Here are some simple questions you can start to consider now. Don’t worry if you can’t answer them all yet. Some of them may even have more that one answer:

  • At what age do you anticipate retirement?
  • What country do you plan to make as your base in retirement?
  • Do you want to maintain a similar standard of living in retirement to the one you have now? – simply put do you think you will need the same income, less income, or about the same income as you have now?
  • What value of property would you want in today’s terms?
  • Which assets have you “ear-marked” for retirement planning?
  • Do you think these assets will be adequate?

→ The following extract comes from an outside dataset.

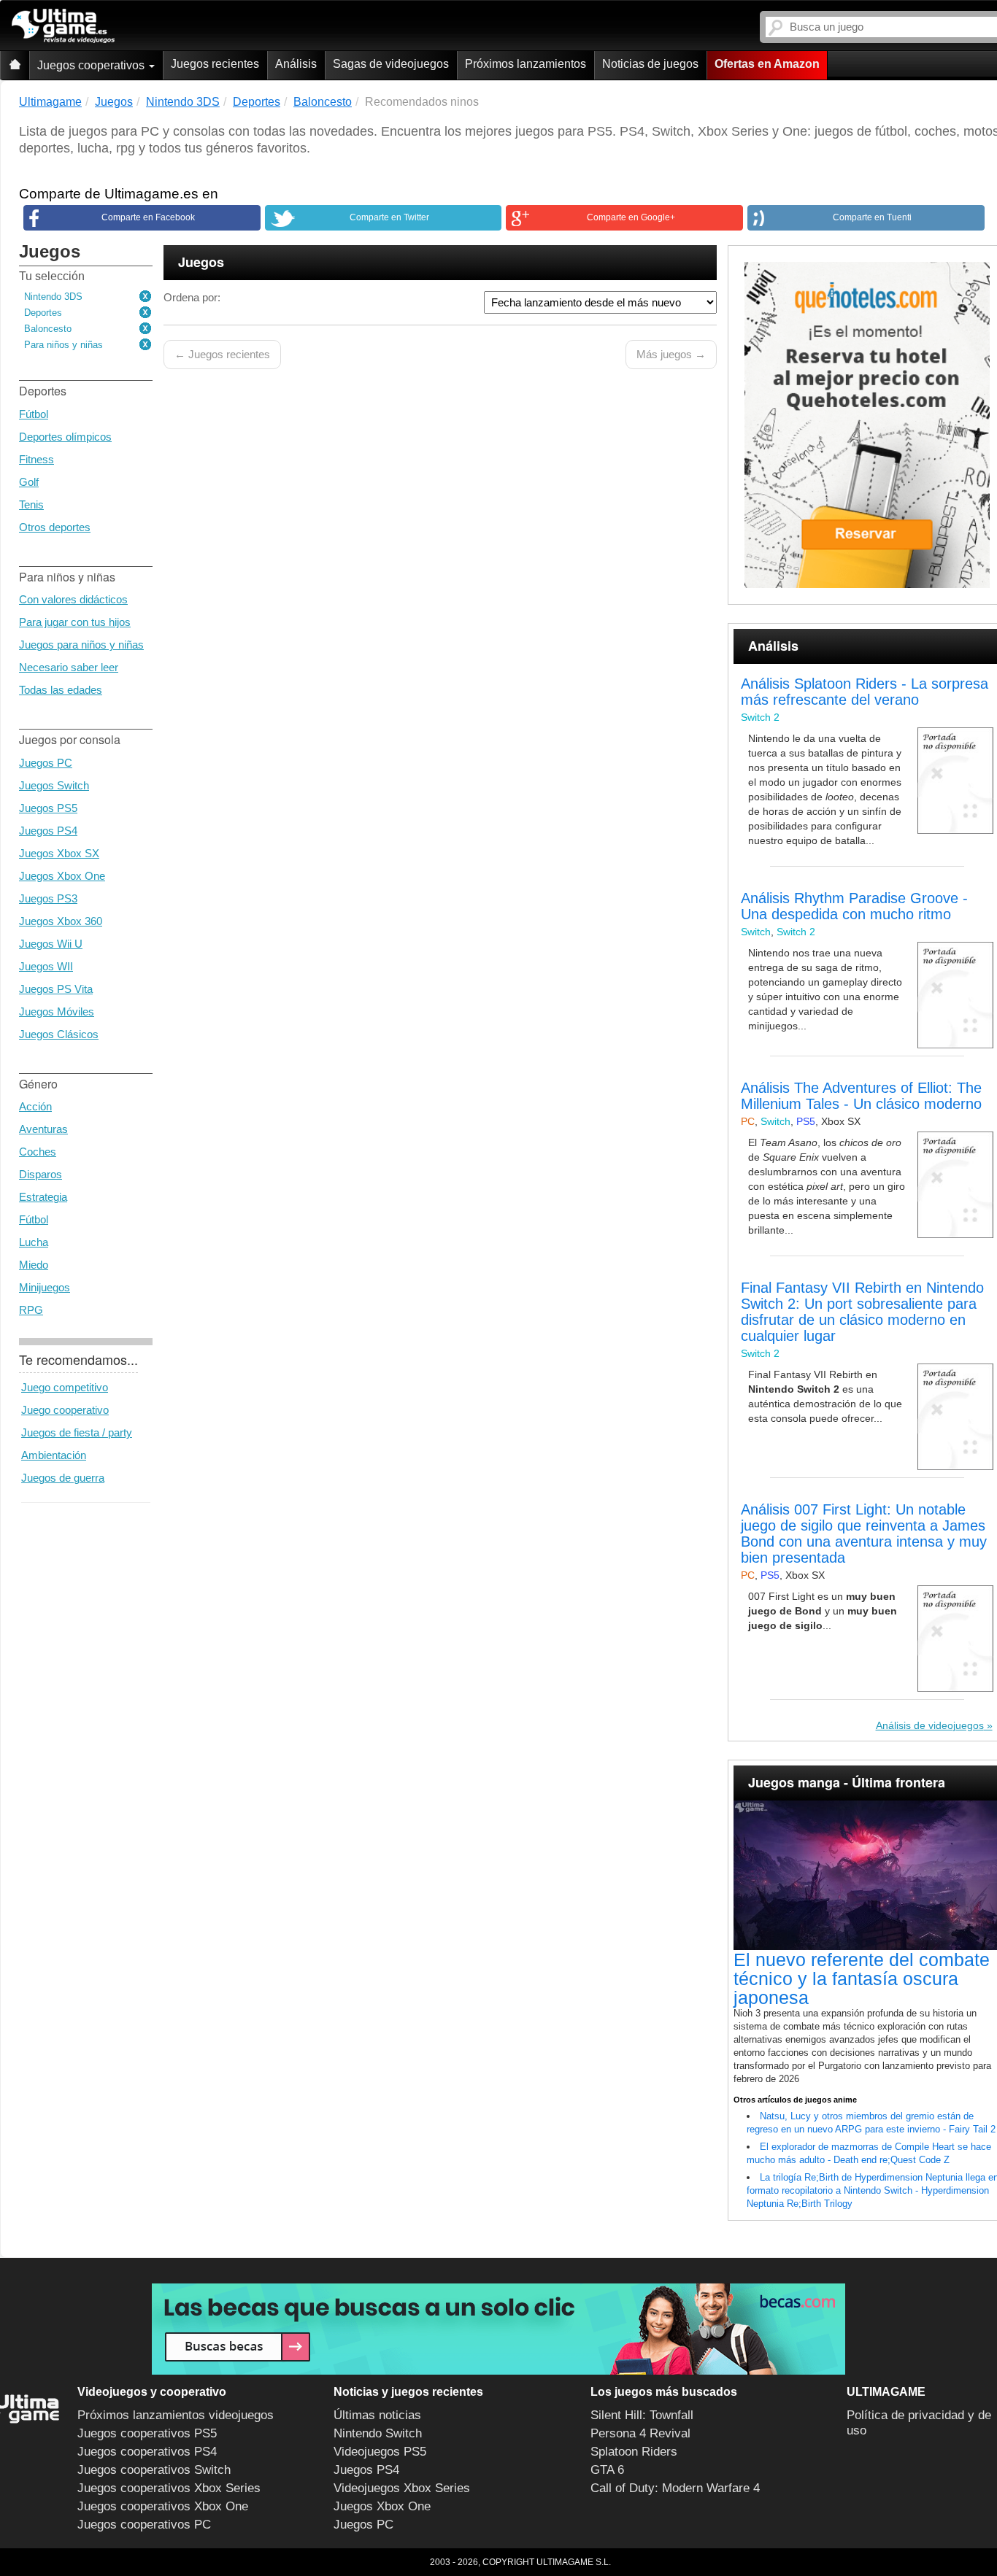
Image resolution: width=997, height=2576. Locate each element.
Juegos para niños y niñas (81, 644)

People tend to underestimate the amount of money they are likely to need to retire securely. Some advisers will say you need a pot of ten times what you earn currently. However, if you are working on current interest rates that is not going to last very long. If you currently earn $100,000 per year, then that’s a million dollar pension pot. Going on historic averages, let’s assume you can earn 5% per year on your capital. That gives you an income of $50,000 per year, or half of what you are earning now. However, the current US base rate is only 1%! A million dollars is only going to earn you $10,000 per year in this environment. The current UK base rate is only 0.25%…

Of course we don’t know where interest rates will be in 20, 30 or 40 years time, but surely it is better to plan conservatively? The number you should really be aiming for is more like 20 times your current income. So a person currently earning $100,000 per year needs $2,000,000. Now two million dollars is a lot of money, but don’t be disheartened. If you start saving and investing early you have the power of compound interest on your side.

If you want to get into more detail on calculating retirement needs, there are a lot of resources available online. Here’s a really simple and easy to use calculator from Vanguard for a start. It’s a US based calculator so it may not be best for everybody. I just like the way you can use the sliders to adjust the variables and see how it affects the end result. If you don’t like it then just google financial calculator and find one that works for you.